Le fennec avait raison, plus il avançait, plus la mer s’éloignait. Cependant,
le fennec avait aperçu, au loin, une caravane. -
Viens, dit-il à son compagnon, nous allons les suivre et ce
soir au campement, il y aura festin ! Ainsi
firent-ils, se tenant à distance respectable, ils suivirent la
caravane. A
la nuit tombée, ils se glissèrent près du bivouac.
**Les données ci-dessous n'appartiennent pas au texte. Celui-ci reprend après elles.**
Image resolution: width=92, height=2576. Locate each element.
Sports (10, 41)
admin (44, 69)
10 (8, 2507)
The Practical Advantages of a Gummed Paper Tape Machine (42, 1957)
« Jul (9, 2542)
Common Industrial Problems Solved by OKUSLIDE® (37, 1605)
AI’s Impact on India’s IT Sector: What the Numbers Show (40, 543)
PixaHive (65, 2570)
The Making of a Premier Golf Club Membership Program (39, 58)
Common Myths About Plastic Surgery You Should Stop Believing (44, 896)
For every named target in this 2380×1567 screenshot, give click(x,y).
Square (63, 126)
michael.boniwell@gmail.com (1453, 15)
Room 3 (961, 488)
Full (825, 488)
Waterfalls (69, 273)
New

Quelques fanes
de légumes, des reliefs
de repas leur permirent de se restaurer. -
Que faites-vous, demanda une voix nasillarde près
d’eux ? C’était
le dromadaire qui menait la caravane. -
Tu le vois, dit l’âne, nous nous débrouillons ! Le
dromadaire blatéra, blatéra… -
Que grommelles-tu encore ? -
Vous me semblez bien inconscients tous les deux, vous
voulez fuir les hommes et vous voilà faisant leurs poubelles ! -
Nous les utilisons comme ils nous ont utilisés ! -
Bien sur et demain que ferez-vous ? - Oh ! Demain est un autre jour, nous allons dormir, bailla l’âne.